> **Request a**
Give the rows from the first one through the line that contains "click(x=187, y=437)", both ends included, as a JSON list of strings with one string per line and blank lines left out.

> **Text block**

This newsletter is published quarterly using a cycle of perspectives on the Integral City viewed from: Planet, People, Place and Power. The theme of this issue is Planet.
… when we look at the scale of life on this planet, we notice that cities as human systems are in the center of the space between self and planet. As we look around the world it appears that higher-consciousness stages of We-space at various scales are increasingly active and prevalent as the next stage of evolution for human systems, including cities on the journey to becoming Integral Cities. As Integral City Community of Practice, we attend to action in the world related to the integral evolution of cities, noticing where Second Tier organizing principles are emerging in larger (communities and organizations) and smaller (teams and families) scales of human interaction. We are being invited to help individual cities evolve by working directly with a variety of emergent “We-fields.”
Hamilton, M. (2017). Integral City Inquiry & Action: Design Impact for the Human Hive. Phoenix, AZ: Integral Publishers, p.17
Scroll to end of newsletter to access Free Resources.

> **Records for this exercise**

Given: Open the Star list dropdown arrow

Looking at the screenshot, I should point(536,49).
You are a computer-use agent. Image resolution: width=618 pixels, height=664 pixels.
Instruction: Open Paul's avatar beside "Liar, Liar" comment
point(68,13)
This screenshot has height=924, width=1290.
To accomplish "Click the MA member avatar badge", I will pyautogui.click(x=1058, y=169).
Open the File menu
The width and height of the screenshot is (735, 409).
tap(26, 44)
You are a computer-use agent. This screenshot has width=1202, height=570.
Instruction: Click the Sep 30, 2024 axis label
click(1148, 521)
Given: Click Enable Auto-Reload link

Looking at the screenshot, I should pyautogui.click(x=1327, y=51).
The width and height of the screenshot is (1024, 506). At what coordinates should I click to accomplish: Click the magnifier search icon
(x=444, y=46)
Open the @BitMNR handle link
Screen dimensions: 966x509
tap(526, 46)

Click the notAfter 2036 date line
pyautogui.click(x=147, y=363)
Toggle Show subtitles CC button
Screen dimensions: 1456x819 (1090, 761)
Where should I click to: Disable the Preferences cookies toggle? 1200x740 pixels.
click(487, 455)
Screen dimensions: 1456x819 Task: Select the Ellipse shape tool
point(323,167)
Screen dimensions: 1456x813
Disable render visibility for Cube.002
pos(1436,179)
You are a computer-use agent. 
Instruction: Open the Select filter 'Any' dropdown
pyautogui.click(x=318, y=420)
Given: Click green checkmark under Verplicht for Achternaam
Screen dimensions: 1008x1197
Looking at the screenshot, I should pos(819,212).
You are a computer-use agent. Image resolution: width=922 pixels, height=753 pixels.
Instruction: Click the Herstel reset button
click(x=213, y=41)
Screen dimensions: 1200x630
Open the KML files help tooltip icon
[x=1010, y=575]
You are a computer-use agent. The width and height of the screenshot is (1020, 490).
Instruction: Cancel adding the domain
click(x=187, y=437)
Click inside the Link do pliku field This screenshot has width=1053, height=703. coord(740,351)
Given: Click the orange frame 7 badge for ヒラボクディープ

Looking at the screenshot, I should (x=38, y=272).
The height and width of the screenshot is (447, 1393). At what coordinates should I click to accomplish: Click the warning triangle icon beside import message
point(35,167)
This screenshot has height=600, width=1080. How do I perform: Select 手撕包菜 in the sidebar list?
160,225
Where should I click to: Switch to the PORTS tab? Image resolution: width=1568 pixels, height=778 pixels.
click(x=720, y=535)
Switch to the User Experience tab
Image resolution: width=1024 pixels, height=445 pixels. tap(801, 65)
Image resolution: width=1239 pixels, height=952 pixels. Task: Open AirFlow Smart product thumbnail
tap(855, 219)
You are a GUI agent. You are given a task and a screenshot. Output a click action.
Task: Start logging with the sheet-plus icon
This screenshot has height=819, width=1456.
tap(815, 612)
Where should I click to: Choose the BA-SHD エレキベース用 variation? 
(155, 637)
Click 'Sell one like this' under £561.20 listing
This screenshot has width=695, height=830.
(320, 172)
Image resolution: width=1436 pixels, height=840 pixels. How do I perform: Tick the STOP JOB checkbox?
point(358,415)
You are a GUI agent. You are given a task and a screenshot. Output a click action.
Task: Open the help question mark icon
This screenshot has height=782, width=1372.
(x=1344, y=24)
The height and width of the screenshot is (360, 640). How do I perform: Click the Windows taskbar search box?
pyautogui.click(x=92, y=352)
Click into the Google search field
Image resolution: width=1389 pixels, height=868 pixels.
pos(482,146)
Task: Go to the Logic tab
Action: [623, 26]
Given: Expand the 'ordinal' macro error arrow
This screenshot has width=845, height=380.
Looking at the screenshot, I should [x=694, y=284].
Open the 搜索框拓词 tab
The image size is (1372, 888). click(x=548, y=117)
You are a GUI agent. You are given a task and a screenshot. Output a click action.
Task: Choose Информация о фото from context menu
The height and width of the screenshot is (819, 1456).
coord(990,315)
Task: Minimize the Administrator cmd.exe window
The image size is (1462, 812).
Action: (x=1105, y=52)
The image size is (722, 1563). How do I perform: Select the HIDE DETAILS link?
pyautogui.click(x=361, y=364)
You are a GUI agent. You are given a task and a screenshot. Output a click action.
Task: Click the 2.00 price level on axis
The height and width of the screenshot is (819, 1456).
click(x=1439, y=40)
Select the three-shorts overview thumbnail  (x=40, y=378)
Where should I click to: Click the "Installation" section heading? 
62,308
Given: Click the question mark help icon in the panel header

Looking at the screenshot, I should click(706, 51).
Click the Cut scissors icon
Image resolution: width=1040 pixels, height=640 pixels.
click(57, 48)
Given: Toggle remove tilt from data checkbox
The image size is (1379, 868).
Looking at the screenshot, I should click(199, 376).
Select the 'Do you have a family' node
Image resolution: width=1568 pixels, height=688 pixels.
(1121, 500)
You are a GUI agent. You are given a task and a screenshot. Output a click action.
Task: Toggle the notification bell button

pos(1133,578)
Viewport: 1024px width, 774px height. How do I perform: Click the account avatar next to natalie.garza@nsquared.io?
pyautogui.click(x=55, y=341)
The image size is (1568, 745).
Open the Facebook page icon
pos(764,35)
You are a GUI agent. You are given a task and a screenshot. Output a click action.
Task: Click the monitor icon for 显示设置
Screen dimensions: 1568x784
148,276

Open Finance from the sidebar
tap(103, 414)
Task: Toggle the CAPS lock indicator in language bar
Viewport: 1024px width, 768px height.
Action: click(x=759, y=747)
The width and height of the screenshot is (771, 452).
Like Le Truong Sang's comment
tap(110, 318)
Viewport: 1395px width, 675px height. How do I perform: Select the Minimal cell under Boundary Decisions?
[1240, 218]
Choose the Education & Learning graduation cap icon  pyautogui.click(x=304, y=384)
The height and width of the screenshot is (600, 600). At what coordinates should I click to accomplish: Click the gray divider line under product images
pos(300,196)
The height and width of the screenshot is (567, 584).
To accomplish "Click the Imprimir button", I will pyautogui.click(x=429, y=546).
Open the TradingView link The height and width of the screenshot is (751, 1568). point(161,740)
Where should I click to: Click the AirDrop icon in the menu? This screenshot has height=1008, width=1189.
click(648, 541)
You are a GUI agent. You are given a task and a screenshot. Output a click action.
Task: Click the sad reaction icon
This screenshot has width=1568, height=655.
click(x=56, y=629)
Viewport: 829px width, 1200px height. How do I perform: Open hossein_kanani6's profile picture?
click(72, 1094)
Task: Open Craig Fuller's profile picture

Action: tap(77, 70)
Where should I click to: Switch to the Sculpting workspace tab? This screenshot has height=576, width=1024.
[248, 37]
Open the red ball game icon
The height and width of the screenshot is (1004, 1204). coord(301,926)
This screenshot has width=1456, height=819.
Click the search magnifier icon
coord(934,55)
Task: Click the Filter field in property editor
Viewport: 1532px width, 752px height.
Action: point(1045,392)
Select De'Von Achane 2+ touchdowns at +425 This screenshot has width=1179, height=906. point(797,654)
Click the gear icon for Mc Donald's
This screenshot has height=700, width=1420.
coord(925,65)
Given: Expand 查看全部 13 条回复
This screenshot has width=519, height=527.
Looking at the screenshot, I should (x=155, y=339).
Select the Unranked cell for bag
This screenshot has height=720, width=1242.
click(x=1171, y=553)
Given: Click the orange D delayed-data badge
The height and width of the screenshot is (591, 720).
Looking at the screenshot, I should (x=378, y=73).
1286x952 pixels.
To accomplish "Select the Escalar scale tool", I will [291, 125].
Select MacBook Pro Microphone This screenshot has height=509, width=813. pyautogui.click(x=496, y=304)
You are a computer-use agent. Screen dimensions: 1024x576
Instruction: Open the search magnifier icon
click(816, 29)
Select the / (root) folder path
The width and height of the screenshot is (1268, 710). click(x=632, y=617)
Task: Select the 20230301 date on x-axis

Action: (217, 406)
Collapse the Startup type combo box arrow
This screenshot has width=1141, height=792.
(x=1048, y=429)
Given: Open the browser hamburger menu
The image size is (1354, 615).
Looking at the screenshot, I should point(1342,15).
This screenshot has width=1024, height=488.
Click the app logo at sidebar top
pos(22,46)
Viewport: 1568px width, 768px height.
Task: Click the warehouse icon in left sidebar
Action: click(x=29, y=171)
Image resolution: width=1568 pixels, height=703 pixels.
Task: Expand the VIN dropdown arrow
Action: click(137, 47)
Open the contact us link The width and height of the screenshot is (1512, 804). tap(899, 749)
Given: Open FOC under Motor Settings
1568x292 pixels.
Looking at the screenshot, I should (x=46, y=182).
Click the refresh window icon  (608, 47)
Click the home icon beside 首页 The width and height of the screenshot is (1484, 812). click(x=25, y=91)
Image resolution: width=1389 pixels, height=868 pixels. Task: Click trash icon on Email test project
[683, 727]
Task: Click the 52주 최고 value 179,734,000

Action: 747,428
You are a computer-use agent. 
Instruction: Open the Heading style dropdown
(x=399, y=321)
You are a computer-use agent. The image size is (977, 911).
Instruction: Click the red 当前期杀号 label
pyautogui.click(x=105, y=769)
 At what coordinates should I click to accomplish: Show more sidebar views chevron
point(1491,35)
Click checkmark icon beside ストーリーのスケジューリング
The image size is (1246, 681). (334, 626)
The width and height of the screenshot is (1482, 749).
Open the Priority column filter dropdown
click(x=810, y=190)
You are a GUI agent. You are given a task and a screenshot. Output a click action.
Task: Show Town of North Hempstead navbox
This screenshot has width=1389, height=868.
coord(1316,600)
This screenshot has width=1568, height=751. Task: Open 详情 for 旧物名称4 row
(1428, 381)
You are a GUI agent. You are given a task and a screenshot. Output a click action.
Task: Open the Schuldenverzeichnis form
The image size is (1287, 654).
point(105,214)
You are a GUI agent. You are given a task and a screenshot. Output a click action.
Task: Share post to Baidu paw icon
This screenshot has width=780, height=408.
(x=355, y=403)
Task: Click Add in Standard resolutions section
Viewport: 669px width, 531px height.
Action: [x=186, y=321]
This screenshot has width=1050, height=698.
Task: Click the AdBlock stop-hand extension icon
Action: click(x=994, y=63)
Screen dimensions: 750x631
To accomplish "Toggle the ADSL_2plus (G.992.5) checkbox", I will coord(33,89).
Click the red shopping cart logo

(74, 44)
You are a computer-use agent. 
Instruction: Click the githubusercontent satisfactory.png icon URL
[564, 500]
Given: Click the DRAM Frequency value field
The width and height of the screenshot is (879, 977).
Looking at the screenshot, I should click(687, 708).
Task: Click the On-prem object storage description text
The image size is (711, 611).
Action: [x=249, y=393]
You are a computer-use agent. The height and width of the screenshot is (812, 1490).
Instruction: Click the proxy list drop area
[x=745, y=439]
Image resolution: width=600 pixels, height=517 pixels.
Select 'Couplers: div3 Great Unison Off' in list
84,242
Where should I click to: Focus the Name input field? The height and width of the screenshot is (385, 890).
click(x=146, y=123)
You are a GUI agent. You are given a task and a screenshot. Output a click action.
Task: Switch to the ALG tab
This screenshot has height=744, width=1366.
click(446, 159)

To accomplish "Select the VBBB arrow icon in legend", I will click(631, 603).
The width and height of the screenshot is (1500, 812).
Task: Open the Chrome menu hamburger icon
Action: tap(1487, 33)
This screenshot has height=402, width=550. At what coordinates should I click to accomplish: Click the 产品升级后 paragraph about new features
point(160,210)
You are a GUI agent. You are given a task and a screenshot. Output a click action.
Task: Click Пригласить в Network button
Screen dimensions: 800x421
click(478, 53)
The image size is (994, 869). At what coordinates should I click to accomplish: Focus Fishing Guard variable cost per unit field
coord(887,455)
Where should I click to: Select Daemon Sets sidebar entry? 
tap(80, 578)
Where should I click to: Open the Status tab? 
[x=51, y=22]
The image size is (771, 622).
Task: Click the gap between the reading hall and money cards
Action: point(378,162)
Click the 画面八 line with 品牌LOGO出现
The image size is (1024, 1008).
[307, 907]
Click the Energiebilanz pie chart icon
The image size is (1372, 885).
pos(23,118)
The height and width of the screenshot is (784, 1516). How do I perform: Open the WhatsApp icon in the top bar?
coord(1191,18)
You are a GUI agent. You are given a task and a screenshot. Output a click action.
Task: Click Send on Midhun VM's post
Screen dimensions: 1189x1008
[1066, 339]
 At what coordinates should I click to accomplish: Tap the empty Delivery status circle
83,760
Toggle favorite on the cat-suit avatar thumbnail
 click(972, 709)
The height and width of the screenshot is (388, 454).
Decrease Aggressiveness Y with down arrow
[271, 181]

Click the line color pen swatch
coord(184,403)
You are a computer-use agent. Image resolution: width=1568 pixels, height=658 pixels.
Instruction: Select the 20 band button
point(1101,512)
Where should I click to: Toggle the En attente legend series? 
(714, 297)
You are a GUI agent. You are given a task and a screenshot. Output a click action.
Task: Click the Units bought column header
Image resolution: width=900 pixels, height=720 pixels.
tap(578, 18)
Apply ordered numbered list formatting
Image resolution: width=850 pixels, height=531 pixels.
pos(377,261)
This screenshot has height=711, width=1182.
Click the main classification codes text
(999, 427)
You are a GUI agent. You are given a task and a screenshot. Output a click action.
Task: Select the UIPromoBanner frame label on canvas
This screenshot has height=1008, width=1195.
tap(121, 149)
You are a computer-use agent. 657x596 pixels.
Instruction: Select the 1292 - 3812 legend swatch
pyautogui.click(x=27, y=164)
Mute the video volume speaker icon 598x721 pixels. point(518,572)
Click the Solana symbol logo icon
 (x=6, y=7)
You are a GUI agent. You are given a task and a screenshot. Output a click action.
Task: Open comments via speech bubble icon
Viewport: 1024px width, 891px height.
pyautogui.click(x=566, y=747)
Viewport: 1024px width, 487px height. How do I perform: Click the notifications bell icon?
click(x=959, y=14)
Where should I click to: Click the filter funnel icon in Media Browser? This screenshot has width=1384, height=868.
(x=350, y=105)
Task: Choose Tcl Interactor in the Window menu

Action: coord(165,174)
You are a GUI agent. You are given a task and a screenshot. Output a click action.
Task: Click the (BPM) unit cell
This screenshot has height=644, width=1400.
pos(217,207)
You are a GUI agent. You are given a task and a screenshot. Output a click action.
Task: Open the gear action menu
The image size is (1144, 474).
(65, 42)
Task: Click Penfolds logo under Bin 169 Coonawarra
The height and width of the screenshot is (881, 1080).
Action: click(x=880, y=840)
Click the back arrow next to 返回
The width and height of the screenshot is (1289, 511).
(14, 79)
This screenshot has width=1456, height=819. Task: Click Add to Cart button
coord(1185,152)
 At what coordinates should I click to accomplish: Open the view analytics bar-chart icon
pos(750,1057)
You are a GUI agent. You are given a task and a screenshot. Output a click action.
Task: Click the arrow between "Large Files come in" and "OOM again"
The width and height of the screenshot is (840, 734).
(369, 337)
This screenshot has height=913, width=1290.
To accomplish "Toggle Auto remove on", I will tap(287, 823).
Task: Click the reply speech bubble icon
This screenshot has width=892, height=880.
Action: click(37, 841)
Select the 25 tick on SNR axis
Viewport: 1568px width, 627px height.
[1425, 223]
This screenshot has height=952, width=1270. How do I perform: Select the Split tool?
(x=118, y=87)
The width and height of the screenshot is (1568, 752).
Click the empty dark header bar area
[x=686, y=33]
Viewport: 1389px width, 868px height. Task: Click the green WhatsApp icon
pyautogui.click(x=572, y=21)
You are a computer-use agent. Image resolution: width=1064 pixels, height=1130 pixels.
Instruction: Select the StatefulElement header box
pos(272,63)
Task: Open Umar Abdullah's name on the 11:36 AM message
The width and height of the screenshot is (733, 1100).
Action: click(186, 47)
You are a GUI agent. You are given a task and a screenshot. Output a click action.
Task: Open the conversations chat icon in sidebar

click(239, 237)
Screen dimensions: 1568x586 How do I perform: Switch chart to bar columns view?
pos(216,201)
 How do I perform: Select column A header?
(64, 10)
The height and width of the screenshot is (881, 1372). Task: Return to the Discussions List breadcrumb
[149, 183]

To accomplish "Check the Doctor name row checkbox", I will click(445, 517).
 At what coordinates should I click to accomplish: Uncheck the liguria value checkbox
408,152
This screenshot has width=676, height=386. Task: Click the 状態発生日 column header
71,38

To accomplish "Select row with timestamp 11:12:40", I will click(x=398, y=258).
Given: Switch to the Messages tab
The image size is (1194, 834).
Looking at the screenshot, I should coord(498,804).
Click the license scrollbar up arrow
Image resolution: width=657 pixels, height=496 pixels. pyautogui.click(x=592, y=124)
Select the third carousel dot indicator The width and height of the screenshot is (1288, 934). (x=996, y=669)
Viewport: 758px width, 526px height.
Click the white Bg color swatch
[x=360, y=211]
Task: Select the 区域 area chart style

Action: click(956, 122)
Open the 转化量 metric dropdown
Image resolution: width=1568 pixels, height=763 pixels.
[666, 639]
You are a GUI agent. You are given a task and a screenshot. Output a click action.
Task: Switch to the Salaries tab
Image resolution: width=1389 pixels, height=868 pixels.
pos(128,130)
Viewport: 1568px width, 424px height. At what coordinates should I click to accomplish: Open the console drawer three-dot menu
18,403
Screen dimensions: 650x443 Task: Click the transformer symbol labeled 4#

> **Request b**
Continue the newsletter passage on Integral Cities, starting right after its last sentence.

> **Final result a**
[
  "Given: Open the Star list dropdown arrow",
  "Looking at the screenshot, I should point(536,49).",
  "You are a computer-use agent. Image resolution: width=618 pixels, height=664 pixels.",
  "Instruction: Open Paul's avatar beside \"Liar, Liar\" comment",
  "point(68,13)",
  "This screenshot has height=924, width=1290.",
  "To accomplish \"Click the MA member avatar badge\", I will pyautogui.click(x=1058, y=169).",
  "Open the File menu",
  "The width and height of the screenshot is (735, 409).",
  "tap(26, 44)",
  "You are a computer-use agent. This screenshot has width=1202, height=570.",
  "Instruction: Click the Sep 30, 2024 axis label",
  "click(1148, 521)",
  "Given: Click Enable Auto-Reload link",
  "Looking at the screenshot, I should pyautogui.click(x=1327, y=51).",
  "The width and height of the screenshot is (1024, 506). At what coordinates should I click to accomplish: Click the magnifier search icon",
  "(x=444, y=46)",
  "Open the @BitMNR handle link",
  "Screen dimensions: 966x509",
  "tap(526, 46)",
  "Click the notAfter 2036 date line",
  "pyautogui.click(x=147, y=363)",
  "Toggle Show subtitles CC button",
  "Screen dimensions: 1456x819 (1090, 761)",
  "Where should I click to: Disable the Preferences cookies toggle? 1200x740 pixels.",
  "click(487, 455)",
  "Screen dimensions: 1456x819 Task: Select the Ellipse shape tool",
  "point(323,167)",
  "Screen dimensions: 1456x813",
  "Disable render visibility for Cube.002",
  "pos(1436,179)",
  "You are a computer-use agent. ",
  "Instruction: Open the Select filter 'Any' dropdown",
  "pyautogui.click(x=318, y=420)",
  "Given: Click green checkmark under Verplicht for Achternaam",
  "Screen dimensions: 1008x1197",
  "Looking at the screenshot, I should pos(819,212).",
  "You are a computer-use agent. Image resolution: width=922 pixels, height=753 pixels.",
  "Instruction: Click the Herstel reset button",
  "click(x=213, y=41)",
  "Screen dimensions: 1200x630",
  "Open the KML files help tooltip icon",
  "[x=1010, y=575]",
  "You are a computer-use agent. The width and height of the screenshot is (1020, 490).",
  "Instruction: Cancel adding the domain",
  "click(x=187, y=437)"
]

> **Final result b**
How Might Cities Be Evolving as Gaia’s Reflective Organs?
In early March, 2019 I had an opportunity to explore the question, “Are Cities Evolving as Gaia’s Reflective Organs?” My audience was an erudite gathering of the online 3 Horizons University (3Huni for short).
I proposed to explore the case for the evolution of cities, not as a bane on the Earth, but as a necessary stage of maturing capacity of Gaia’s living system. I offered evidence from science, thought experiments and practice, from my Integral City Book Series, Reframing Complex Challenges for Gaia’s Human Hives (2018), Inquiry and Action: Designing Impact for the Human Hive (2017) and Integral City: Evolutionary Intelligences for the Human Hive (English 2008, Russian 2014).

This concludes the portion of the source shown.